Though she has rarely spoken of her mother's death at 43, Gregson Wagner, now 45, opened up to the Times – not just about Wood's absence, but her essence, the spirit of her life before it ended far too soon.



"She was hilarious," Gregson Wagner told the paper. "She was always so funny. She would walk into our house and everything would be better. If she walked into a room and it was sepia, it suddenly became bright colors.

"My mom and my dad were always laughing at each other's jokes. Her laugh was this deep 'HAHAHA!' She would always say to my dad [Wood's husband, Robert J. Wagner]: 'Oh R J, just stop it! I can't! Just stop it!' "
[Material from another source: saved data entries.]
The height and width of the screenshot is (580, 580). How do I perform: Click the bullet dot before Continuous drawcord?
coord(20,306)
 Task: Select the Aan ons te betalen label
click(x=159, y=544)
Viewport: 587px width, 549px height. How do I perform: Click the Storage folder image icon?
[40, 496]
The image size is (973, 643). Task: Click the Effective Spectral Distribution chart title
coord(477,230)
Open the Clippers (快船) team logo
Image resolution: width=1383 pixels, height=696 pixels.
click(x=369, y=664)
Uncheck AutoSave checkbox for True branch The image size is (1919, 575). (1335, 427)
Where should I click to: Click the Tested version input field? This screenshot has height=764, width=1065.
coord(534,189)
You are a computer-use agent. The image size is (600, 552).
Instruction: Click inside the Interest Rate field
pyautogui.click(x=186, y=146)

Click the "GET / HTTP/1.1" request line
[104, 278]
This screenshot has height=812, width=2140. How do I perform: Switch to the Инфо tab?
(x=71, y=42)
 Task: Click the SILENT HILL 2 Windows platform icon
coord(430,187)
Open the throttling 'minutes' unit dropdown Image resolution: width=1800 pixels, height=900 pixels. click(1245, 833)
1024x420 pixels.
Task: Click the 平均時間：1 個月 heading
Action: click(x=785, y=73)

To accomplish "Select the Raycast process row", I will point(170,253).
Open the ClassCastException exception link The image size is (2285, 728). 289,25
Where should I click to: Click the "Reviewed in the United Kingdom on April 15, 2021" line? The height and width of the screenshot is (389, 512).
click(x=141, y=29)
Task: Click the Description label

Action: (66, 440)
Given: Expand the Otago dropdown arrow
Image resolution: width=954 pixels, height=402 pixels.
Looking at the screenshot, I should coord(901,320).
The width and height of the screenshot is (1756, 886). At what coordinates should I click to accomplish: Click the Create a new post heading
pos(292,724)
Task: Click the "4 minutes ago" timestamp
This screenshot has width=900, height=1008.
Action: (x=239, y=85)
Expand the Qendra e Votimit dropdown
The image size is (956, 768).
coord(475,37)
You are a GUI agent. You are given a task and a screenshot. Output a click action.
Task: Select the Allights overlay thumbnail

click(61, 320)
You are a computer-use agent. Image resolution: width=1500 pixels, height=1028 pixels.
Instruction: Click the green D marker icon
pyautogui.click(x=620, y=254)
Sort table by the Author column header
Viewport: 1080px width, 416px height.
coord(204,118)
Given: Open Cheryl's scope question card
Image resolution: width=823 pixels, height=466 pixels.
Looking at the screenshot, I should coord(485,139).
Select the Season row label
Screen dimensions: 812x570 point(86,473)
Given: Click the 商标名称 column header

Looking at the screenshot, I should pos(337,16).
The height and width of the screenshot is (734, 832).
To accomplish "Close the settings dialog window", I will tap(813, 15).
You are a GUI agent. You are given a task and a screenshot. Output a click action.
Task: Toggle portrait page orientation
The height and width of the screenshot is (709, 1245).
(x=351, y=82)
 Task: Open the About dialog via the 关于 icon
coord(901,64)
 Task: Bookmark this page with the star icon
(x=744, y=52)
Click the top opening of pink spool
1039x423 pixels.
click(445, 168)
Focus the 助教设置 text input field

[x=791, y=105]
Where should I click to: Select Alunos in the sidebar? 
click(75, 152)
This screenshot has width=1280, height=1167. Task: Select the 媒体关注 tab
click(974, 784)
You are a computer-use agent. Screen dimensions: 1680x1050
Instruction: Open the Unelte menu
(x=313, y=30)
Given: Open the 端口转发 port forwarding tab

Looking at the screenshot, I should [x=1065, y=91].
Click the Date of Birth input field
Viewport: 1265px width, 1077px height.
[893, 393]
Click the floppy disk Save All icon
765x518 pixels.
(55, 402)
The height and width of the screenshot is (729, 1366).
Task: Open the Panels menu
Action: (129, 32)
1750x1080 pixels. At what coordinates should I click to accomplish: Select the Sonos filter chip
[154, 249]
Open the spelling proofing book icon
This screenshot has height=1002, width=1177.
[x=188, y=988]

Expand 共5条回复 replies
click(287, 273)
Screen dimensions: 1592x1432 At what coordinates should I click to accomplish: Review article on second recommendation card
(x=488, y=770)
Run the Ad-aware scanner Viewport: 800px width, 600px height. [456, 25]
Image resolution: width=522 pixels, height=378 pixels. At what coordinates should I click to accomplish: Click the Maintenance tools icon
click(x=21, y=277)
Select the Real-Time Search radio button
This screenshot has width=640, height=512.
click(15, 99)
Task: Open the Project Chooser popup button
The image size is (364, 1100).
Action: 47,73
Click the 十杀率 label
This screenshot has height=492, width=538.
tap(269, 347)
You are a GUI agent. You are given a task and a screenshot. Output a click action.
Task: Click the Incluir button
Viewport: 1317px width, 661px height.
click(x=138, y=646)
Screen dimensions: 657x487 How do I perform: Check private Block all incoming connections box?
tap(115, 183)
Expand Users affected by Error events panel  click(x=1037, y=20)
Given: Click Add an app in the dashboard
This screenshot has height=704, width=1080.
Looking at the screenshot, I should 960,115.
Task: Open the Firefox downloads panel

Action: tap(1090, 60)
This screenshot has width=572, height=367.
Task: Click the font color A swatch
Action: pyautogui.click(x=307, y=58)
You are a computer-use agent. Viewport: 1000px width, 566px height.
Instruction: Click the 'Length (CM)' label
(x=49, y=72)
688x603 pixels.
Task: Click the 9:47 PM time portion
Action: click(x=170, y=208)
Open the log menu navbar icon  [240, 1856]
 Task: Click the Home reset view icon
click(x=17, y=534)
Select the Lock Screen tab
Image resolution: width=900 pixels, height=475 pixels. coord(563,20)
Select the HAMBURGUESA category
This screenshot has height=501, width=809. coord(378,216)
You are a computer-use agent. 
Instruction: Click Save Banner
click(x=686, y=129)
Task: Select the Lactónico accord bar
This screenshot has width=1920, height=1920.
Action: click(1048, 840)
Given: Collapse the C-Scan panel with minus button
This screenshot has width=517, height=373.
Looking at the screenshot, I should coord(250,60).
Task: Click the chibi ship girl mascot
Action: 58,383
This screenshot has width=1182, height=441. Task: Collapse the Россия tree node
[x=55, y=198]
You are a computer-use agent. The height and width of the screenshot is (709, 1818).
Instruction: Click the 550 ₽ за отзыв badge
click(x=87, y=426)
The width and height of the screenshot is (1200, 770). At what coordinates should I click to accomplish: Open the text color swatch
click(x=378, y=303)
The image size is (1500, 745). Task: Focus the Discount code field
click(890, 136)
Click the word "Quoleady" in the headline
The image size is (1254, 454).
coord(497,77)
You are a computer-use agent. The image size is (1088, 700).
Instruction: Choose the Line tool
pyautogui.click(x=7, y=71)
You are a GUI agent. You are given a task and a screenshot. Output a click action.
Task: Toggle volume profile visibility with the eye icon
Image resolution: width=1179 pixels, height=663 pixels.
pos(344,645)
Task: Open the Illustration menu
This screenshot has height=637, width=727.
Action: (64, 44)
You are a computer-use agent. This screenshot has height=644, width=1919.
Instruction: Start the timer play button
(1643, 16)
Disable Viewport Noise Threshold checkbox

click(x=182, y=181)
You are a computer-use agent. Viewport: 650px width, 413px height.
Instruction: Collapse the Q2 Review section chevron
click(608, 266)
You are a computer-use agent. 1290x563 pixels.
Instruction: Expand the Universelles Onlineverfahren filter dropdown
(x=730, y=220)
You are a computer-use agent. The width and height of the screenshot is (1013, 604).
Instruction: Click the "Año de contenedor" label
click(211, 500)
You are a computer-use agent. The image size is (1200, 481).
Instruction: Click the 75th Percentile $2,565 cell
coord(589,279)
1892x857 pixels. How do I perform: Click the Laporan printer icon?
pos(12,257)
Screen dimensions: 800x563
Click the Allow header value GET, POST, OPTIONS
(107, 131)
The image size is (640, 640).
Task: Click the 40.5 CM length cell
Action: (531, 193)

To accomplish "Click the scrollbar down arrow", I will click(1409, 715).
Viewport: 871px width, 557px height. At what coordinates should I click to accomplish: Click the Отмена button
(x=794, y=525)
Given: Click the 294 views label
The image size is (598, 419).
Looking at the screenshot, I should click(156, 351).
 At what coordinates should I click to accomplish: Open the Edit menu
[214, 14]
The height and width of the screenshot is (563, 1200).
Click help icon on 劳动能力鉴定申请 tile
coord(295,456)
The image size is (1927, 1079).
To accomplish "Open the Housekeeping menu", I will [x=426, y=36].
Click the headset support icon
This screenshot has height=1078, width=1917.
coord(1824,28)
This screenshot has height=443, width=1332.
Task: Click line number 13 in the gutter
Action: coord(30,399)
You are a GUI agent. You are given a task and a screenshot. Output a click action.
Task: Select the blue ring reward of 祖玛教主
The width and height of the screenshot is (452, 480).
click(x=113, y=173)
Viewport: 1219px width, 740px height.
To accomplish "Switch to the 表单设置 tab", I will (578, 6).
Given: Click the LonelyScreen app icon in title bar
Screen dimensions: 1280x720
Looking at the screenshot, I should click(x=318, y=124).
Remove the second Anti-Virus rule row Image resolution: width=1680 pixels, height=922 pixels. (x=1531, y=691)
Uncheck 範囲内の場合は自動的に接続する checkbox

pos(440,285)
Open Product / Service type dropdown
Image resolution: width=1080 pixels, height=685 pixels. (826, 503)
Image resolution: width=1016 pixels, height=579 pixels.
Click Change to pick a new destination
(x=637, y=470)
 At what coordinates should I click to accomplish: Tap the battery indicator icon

Wood, known for her roles in Miracle on 34th Street, Rebel Without a Cause and West Side Story, was a woman who wrote "love letters in loopy script to her daughters that quoted from The Little Prince, knew how to burn the end of a wine-bottle cork to create makeshift eye shadow, sometimes yelled, was always bossy [and] never cooked (or at least not well)," according to Times.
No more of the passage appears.